Doors

By Jason Wojciechowski on December 3, 2012 at 7:35 PM

"That door is always open until it's closed," Melvin said.

Here.

Ok.

Well.

You know.

Look, there are times when I'm jealous of beat writers. Getting to talk to Brandon McCarthy basically every day would like enhance my understanding and (therefore?) enjoyment of the game of baseball. Brett Anderson is hilarious on Twitter and might well be in real life, too. Dallas Braden would probably be amusing to watch from afar. Jonny Gomes. Players on other teams, too, since you also have to interview them.

And then there's the other 98 percent of the time. I like Bob Melvin and I've never heard anyone say a cross word about him. He's smart and he's personable. And he says stuff like that. (Which, for the record, is about whether Brandon McCarthy will come back to the A's or not.) And if I were a beat writer or a traditional columnist, I would have to write down what he said and put it in a story about how the A's are primed to compete because of their pitching, never mind that if you look at True Average, which accounts for park among other things, the A's were a top-third hitting team in MLB last year, i.e. they were not stellar but they were good. (Their pitching was better, yes, but this wasn't a great-pitching bad-hitting team by any means.)

Anyway, my quibbles about how to evaluate a baseball team aren't the point. My point is that the door is always open until it's closed, and that's the kind of thing a smart man like Melvin is trained (not literally, but by years in organized baseball) to say to the media and that's the kind of thing a smart man like Mike Bauman is trained to dutifully write down and report. Especially at the winter meetings. Especially about the A's at the winter meetings, where Billy Beane notoriously finds the whole thing a clusterfluff and more or less disdains all of the nonsense.

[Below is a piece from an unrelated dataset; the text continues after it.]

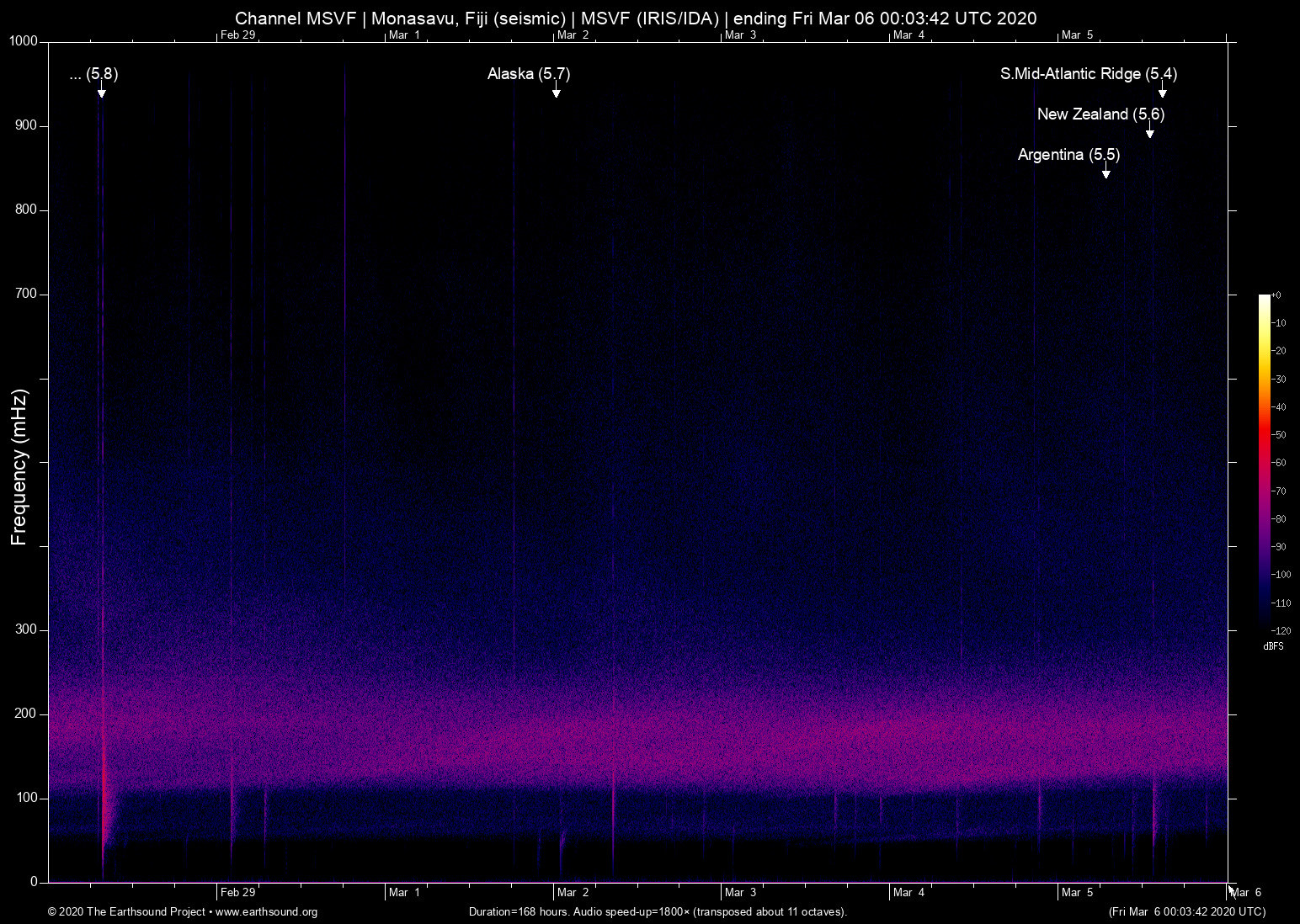1300x924 pixels.
Task: Open the www.earthsound.org link in the footer
Action: coord(266,912)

So yeah, I'm on my couch. My wife is cooking dinner. I'll wash the dishes later while I watch Angel on Netflix. I'm writing a blog post. I'll probably research for some other posts later. I'll read this book I'm reading. I will not stand in a hotel conference room taking notes while Scott Boras signs autographs in the hall and a thousand desperate job seekers wave their resumes at anyone who looks nerdy enough to maybe work in baseball operations.

Writers, I love you, and bless you for being in Nashville fighting to protect the freedoms that I enjoy in peace and comfort.